**Task statement**:
Although the records contain pictures, only their text should be repeated, exactly as it stands.

**Records for the exercise**:
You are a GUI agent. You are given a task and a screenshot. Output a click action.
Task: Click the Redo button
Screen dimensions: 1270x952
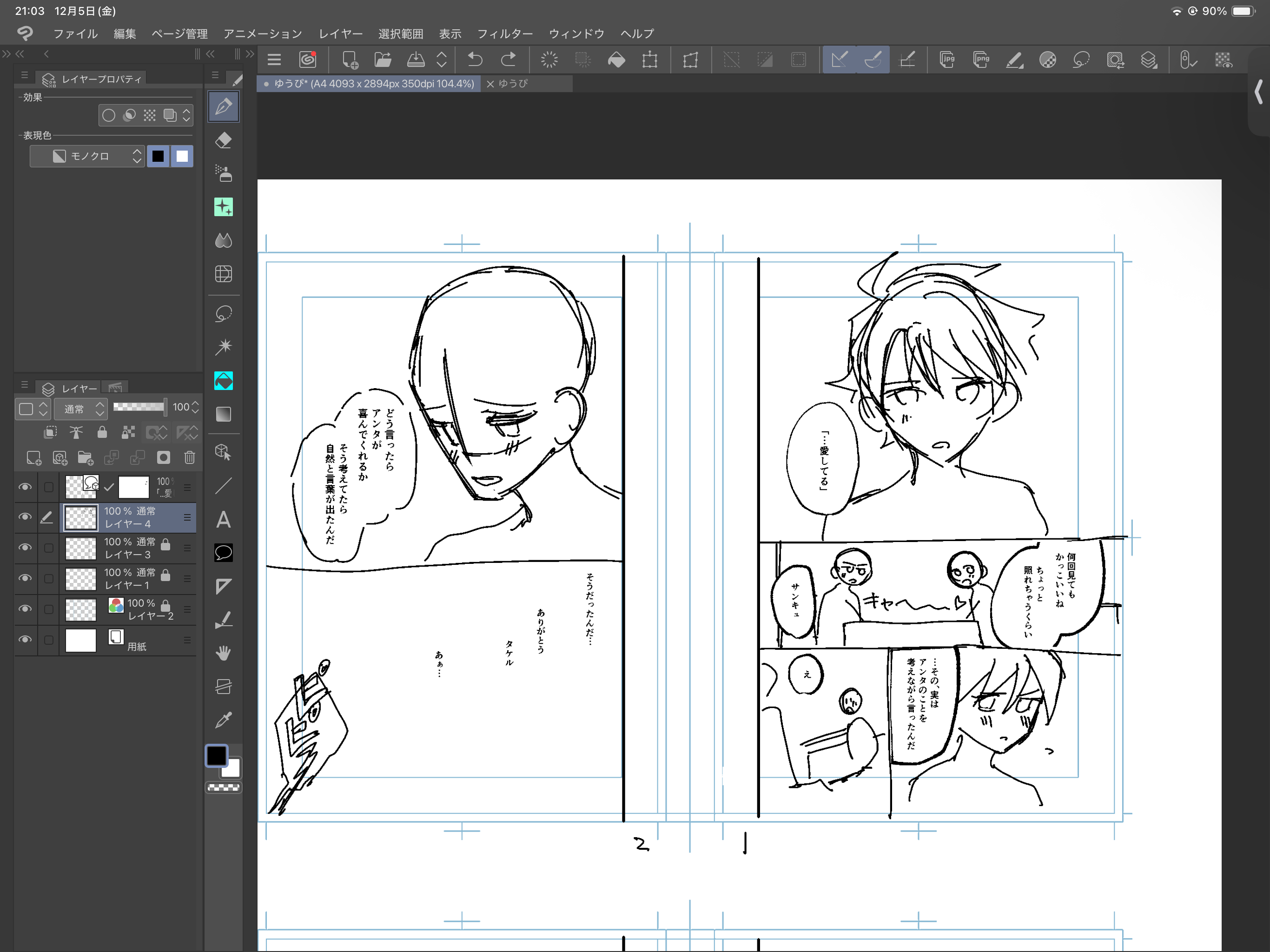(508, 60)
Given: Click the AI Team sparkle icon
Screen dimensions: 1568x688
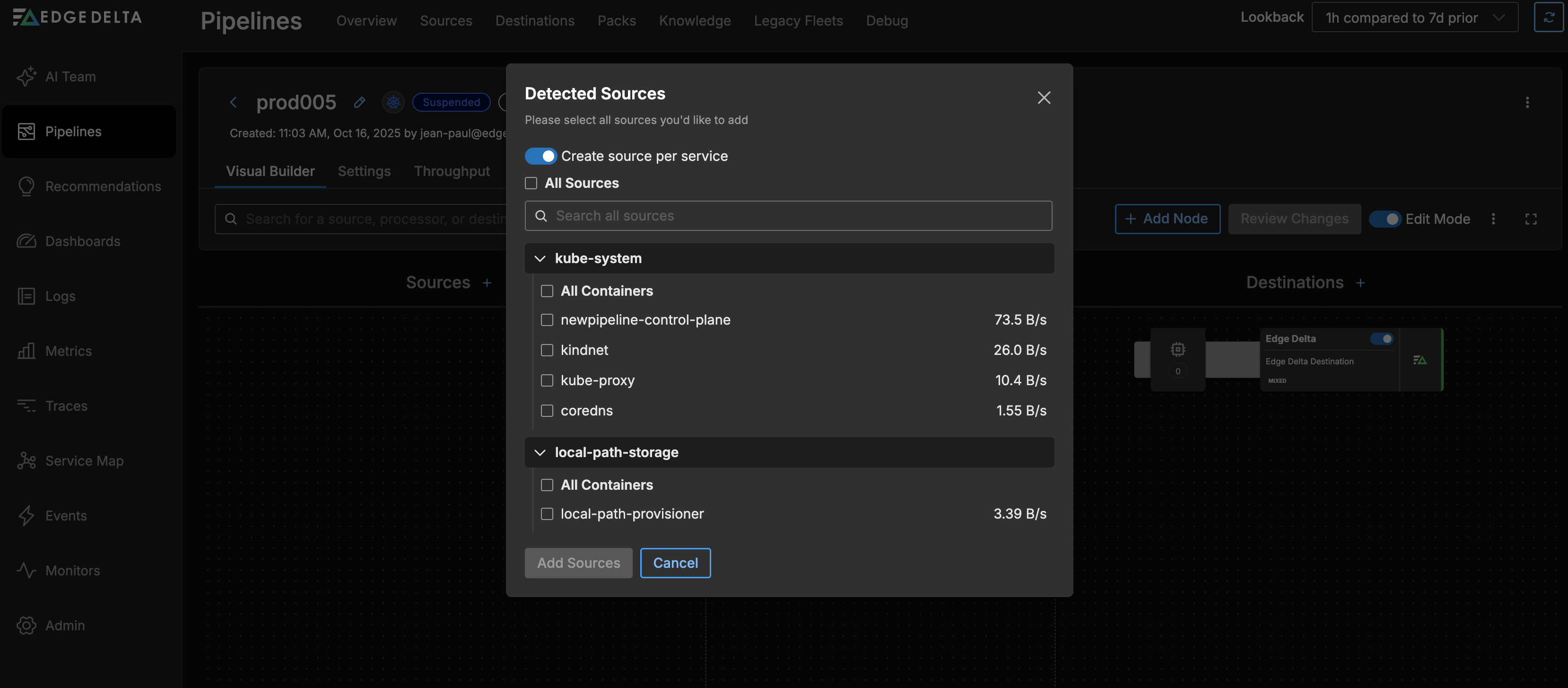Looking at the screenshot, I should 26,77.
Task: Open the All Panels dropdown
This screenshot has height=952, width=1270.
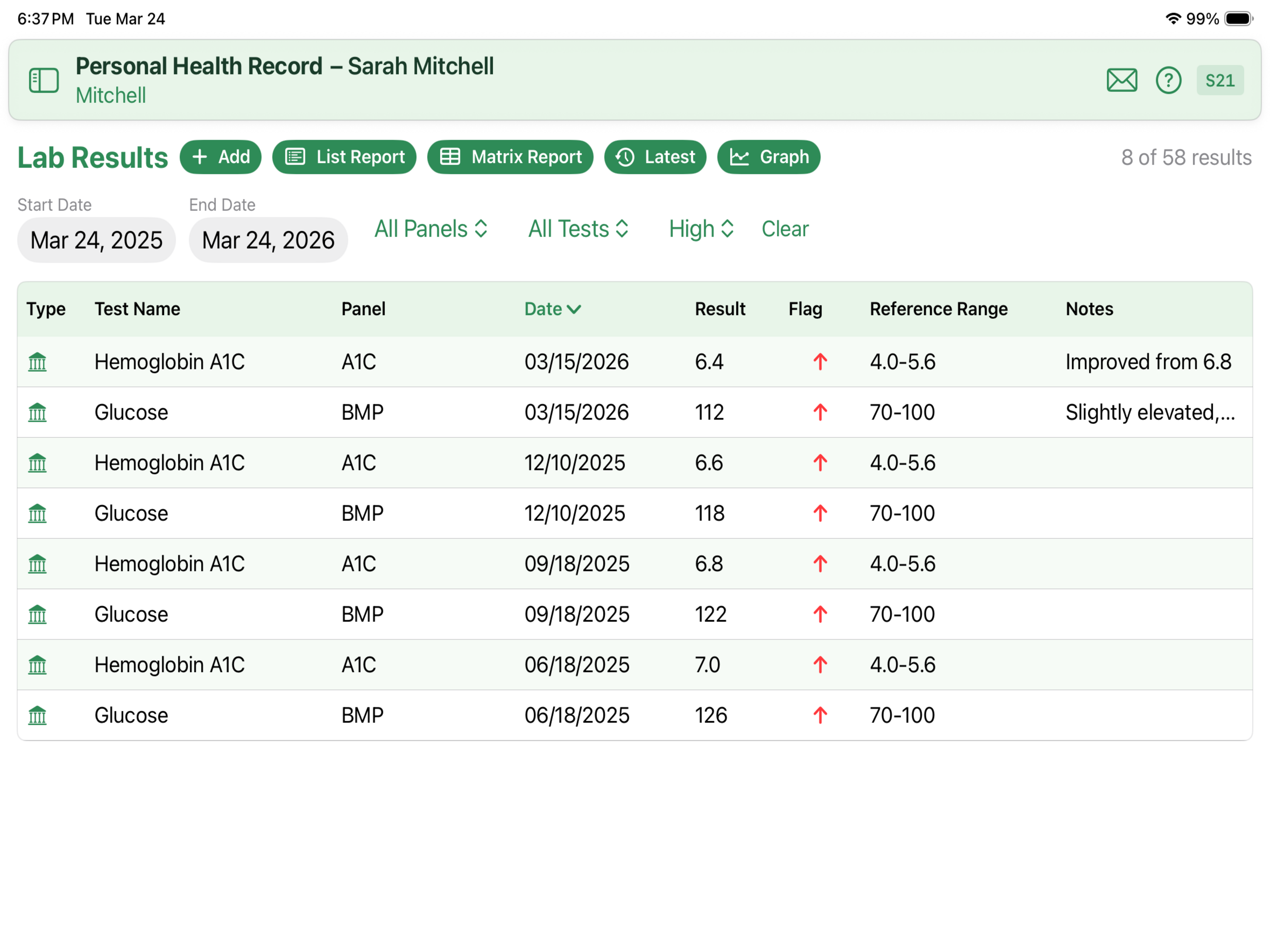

**Task response**:
You are a GUI agent. You are given a task and a screenshot. Output a click action.
Task: Click the Redo button
Screen dimensions: 1270x952
(508, 60)
Given: Click the AI Team sparkle icon
Screen dimensions: 1568x688
Looking at the screenshot, I should 26,77.
Task: Open the All Panels dropdown
This screenshot has height=952, width=1270.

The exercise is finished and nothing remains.